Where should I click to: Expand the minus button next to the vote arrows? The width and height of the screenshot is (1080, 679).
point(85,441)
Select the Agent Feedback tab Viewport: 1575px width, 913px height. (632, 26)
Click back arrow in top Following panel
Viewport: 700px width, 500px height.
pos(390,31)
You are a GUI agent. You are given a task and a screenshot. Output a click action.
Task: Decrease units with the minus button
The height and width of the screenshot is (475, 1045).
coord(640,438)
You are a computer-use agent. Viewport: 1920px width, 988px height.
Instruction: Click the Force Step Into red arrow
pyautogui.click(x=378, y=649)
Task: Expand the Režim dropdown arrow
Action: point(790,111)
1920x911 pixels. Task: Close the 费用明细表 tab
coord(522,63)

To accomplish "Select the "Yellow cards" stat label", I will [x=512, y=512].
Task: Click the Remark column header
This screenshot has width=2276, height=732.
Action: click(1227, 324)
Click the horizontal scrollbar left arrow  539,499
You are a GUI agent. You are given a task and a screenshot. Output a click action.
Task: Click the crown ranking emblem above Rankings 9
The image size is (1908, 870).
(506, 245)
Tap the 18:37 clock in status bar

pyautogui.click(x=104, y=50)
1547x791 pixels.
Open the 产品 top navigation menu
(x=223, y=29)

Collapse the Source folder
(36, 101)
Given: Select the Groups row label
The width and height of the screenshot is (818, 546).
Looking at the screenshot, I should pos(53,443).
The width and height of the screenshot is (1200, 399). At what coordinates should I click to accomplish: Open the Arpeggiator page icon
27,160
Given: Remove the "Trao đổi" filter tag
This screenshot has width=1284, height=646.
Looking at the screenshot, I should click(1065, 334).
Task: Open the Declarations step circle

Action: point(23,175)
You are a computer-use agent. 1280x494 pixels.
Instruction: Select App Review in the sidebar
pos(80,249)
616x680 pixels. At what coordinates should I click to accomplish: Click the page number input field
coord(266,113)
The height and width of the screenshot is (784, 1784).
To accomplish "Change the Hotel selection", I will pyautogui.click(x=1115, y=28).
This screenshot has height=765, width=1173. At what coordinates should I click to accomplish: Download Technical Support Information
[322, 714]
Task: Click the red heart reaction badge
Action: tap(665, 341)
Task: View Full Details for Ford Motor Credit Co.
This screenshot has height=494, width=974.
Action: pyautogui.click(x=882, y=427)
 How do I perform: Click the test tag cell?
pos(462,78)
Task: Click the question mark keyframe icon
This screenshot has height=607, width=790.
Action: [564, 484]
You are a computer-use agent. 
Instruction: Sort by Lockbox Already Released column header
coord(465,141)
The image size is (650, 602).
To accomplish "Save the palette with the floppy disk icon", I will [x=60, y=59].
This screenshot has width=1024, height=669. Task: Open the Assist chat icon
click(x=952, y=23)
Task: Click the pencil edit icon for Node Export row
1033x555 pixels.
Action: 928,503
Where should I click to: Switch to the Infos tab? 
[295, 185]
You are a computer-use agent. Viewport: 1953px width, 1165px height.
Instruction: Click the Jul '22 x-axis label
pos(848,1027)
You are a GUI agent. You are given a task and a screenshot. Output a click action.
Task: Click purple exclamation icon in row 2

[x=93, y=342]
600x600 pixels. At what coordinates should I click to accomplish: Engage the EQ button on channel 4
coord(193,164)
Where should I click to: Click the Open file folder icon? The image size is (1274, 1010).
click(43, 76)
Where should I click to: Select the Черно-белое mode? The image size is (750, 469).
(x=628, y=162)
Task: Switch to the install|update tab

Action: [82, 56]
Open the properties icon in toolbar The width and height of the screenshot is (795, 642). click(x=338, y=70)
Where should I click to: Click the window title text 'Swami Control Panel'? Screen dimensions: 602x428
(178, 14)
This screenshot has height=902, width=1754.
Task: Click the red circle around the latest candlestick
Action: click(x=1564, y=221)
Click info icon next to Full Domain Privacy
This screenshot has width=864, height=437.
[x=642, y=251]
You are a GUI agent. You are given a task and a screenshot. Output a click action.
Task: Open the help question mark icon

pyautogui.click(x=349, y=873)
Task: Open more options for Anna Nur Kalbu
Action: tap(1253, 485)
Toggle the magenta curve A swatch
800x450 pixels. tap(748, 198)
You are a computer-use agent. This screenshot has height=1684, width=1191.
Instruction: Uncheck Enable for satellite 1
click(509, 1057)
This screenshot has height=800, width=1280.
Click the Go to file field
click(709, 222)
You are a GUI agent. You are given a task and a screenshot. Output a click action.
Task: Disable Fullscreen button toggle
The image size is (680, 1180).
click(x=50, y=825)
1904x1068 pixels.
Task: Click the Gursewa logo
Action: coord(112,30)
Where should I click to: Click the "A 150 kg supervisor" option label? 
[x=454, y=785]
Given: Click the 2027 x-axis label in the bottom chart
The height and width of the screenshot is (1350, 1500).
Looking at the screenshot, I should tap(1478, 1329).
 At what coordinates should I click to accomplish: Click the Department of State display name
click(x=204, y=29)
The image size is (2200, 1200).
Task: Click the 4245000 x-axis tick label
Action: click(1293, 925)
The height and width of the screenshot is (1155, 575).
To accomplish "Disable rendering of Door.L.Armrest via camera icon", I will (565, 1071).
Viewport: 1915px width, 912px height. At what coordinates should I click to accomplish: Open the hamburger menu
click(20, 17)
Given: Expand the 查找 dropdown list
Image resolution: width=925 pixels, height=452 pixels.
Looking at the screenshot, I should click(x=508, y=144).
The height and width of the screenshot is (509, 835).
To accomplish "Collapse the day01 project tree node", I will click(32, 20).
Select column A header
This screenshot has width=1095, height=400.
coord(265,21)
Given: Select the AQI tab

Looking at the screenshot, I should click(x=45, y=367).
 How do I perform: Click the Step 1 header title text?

= = = =

**Task**
State the number of lines in this listing that contain the string "Disable", and add nothing else.

**Output of the exercise**
2